Digital transformation should drive positive outcomes: streamlining processes, harnessing data, or shaping entirely new ways of doing business; this is about uniting every part of the enterprise for a common purpose.
Impactful digitisation of accounting
The new utilities like ICT, advanced software, and fast broadband are the ones that support creating and distributing products in the Infotronics Age. This, coupled with cloud-based applications and industry disruption, is changing work practices and the growth of outsourcing professional services. Digitisation is the process of converting analogue signals or information of any form into a digital format that computer systems or electronic devices can understand.
At its most fundamental level, accounting is the analogue system of recording and summarising business and financial transactions and analysing, verifying, and reporting the results.
The reader will, of course, be familiar with "rear view mirror" accounting. It is where your accountant takes your financial and tax information after your fiscal reporting period is finished and tells you what happened during that period – useful. However, the challenge of always looking backwards is that it's hard to see the way forward!
But what if you could have better data analysis to forecast income, prepare for losses, and plan strategically for the future?
Accounting as we know it has been practised the same way since counting was invented. However, emerging players are digitising the accounting process and leveraging real-time accounting and financial data to get actionable business insights that enhance an organisation's financial performance.
Interestingly, this level of financial insight was previously the preserve of large organisations with a small army of internal accountants pouring over the books. The advent of digitisation means that much smaller players can access and understand their business in real-time and adjust accordingly. In short, the process of accounting has become democratised by being digitised.
One of the real growth areas of accounting digitisation is cash flow management. It goes without saying that the lifeblood of an organisation is cash flow. Interestingly, most small businesses fail mainly because of poor cash flow management.
In a best-case scenario, poor cash flow prevents a business from being able to invest and grow. However, in a worst-case scenario, poor cash flow can put an otherwise successful enterprise out of business. One needs working capital to pay payroll and overheads, which happens before you receive your final payment from your customer. You are in trouble if you lose control of your finances and are unable to pay your expenses when they are due.

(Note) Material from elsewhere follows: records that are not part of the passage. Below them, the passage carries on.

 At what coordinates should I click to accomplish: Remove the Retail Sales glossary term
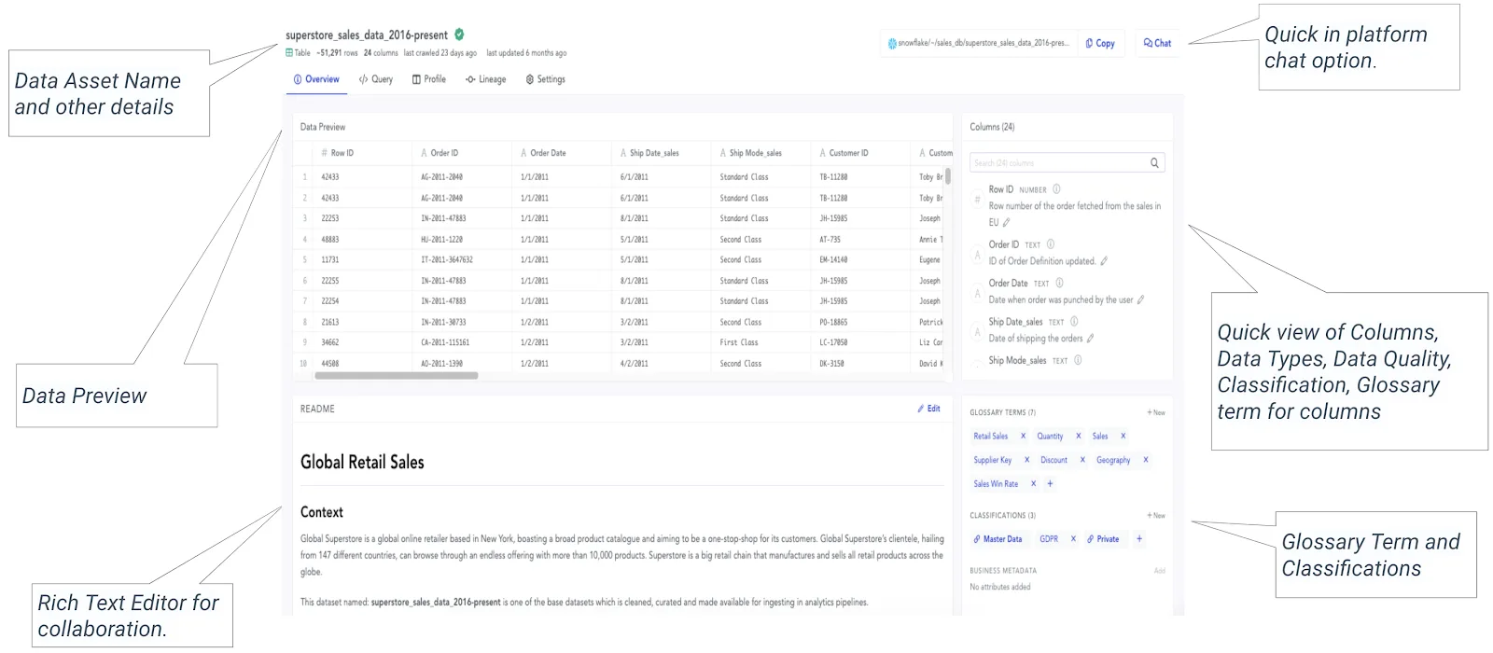click(1023, 436)
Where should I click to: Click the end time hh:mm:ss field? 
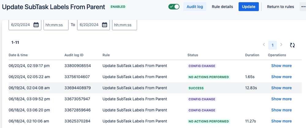(x=124, y=25)
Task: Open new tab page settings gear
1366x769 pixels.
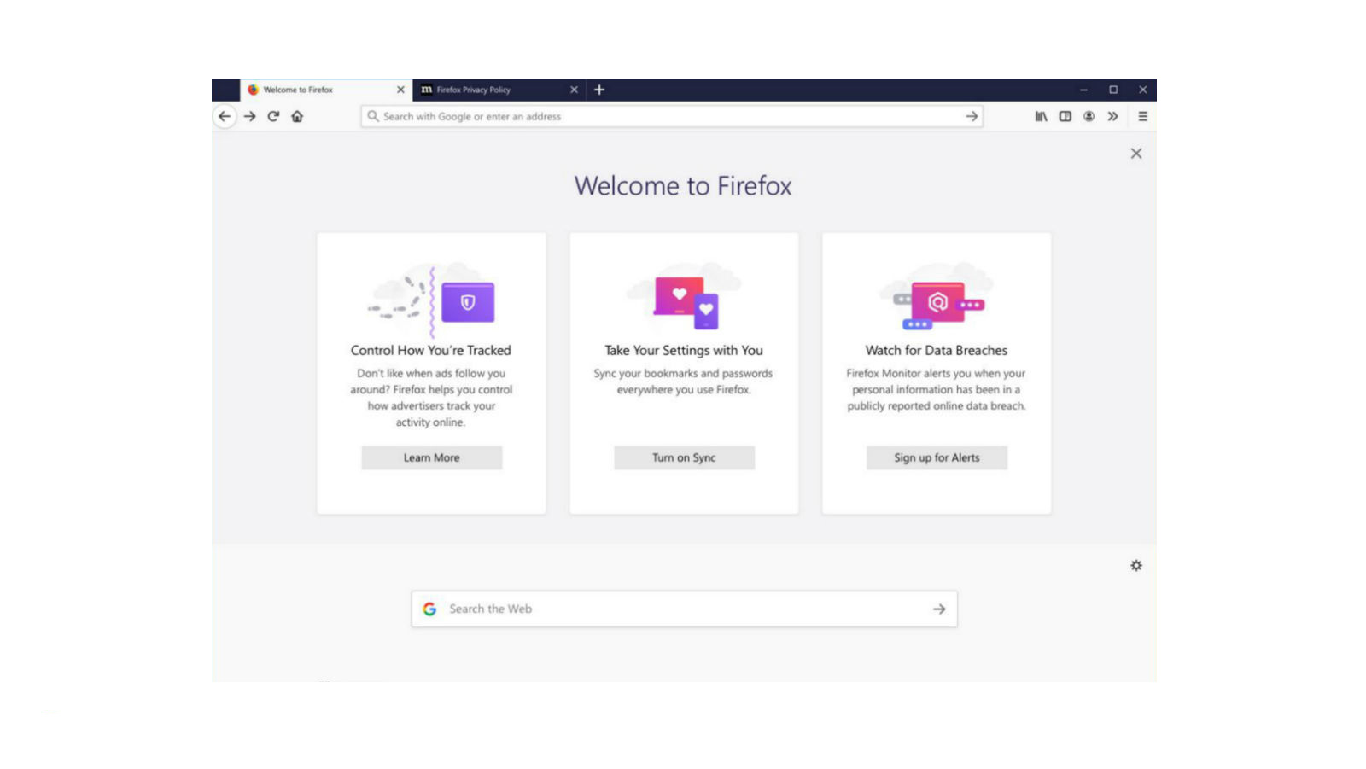Action: (x=1135, y=566)
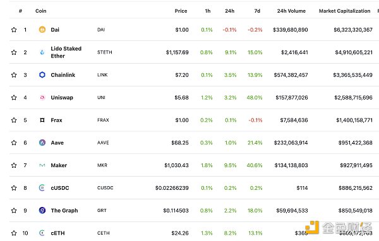
Task: Open the cETH coin page link
Action: coord(57,233)
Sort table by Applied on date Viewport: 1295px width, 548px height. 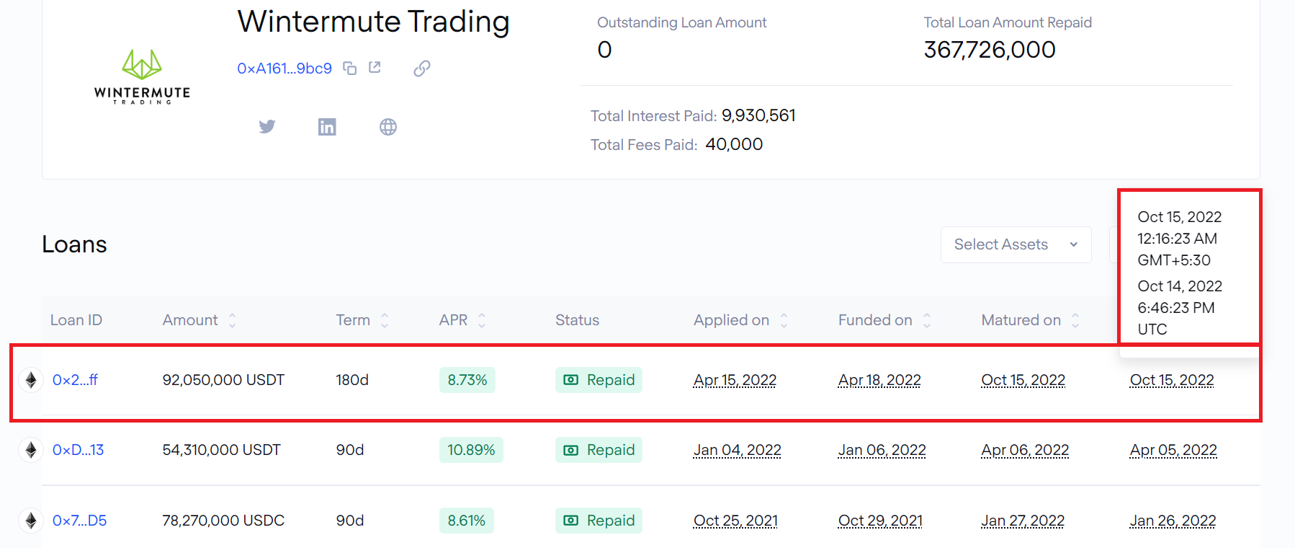click(784, 320)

By digitising cash flow management, managers can compare and consolidate multiple cash flow statements in just a few clicks. Digitisation allows for fast, simple, error-free analysis of financial statements. It will enable managers to create budgets and 'what-if' scenarios quickly and efficiently.
How is accounting using business intelligence?
Technology and innovation are driving businesses to transform from the traditional way of work to faster and more efficient processes using digitalisation, expecting that this change will contribute to managing risk and improve cost, performance, quality, and safety.
Business Intelligence (BI) is a set of processes, architectures, and technologies that convert raw analogue data into meaningful information that drives profitable business actions. It is a suite of software and services that transforms data into actionable intelligence and knowledge.
BI tools perform data analysis and create reports, summaries, dashboards, maps, graphs, and charts to provide users with detailed intelligence about the nature of the business.
BI directly impacts an organisation's strategic, tactical, and operational business decisions. It also supports digital process implementation and fact-based decision-making. Business Intelligence allows 'Data to Action' pipelines and data storytelling that moves beyond static charts to augmented analytics.
In summary
Defining the dashboards and using business intelligence will allow organisations to have quantitative visual data for all levels of the organisation that promotes the monitoring of the business performance with a reduction in administration effort.
Accounting digitisation helps turn any decision dilemma into business growth by combining accurate accounting and powerful financial insights. It is specifically designed to overcome challenges like staffing, bandwidth, heavy workload, and minimal automation, enabling managers to accelerate business outcomes without adding internal headcount.
Everything can be simplified and automated, from bookkeeping to management reporting and payroll. Accounting digitisation is the 'NextGen' financial experience helping organisations grow top-line revenue with improved bottom-line results.